The second legend has it that there was a most beautiful Apsara who was devoted and loved Ganesha. She chanted and prayed so that she could marry Ganesha. Ganesha too liked her. However Ghanesha’s mother, Parvathi was not keen in this alliance. She cursed Apsara to become a simple grass form on the earth where nobody would look at her. But Apasara begged for pardon. Parvati did forgive her but later blessed her that even as a grass she would be durva and adored by Ganesha.
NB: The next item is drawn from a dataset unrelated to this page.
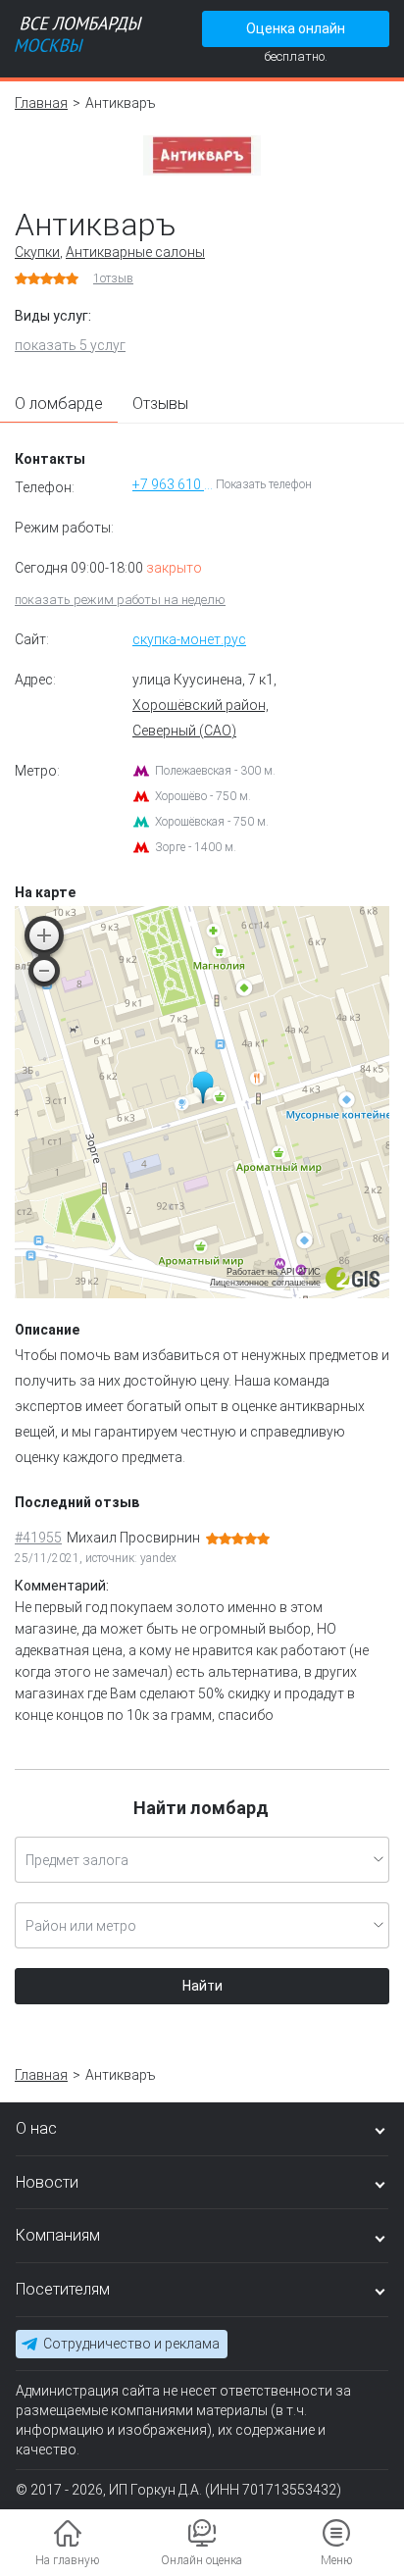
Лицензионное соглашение (265, 1283)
Thirdly the story of is of Sage Kaundinya. He was relating the importance of Durva and Ganesha to his wife Ashraya who had doubts about this grass. Sage Kaundinya gave her bunch of 21 Durva and told her to get the gold equivalent from Lord Indra who is God of all other Gods. Ashraya approached Lord Indra and asked about gold but he in turn sent her to “Kubera” who is the Treasurer of Gods. However the scales were not balanced. Even all the other Gods like Brahma, Vishnu, Siva arrived and sat on top of the gold. The scales were in favour of durva. This perplexed everyone and all Gods approached sage Kaundinya at his ashram to address this. Kaudinya said that Ganesha being the King of all states, there could be no one superior.
Then there are mythologies linked to Vishnu, Sita and even a reference to Amrit which fell on durva grass to make it sacred. The Bhavishnya Purana states that durva originated from the hair on Vishnu’s hand and thighs while he supported the Mandara mountain during Samudra manthan. Hair fell and touched by amrita to become durva. One more says that durva represents the hair of Brahma or even Sita.
Durva is also referred as Goroma. ‘Go’ indicates ‘mother earth’ and roma means hair. Thus it is considered the hair of Mother Earth. According to Vamana Purana, durva is produced from Vasuki’s tail. Myths are myths but it is the symbolism behind these stories that one is takes into account.
MEDICINAL VALUE: Durva has a medicinal value. ‘Internally durva is used in various diseases. The plant is beneficial in the treatment of epilepsy and hysteria and in conditions associated with pain, due to vitation of vata dosa. As a potent styptic, it effectively arrests the bleeding in dysentery, piles, haematuria, epistaxis, menorrhagia, diarrhea, raktapitta etc. It checks the uterine bleeding, strengthens the uterus, averts the abortion and augments the foetal growth. The plant juice given along with rice water and rock candy, curbs the vomiting. Duva is useful as a general tonic as well as an aphrodisiac’.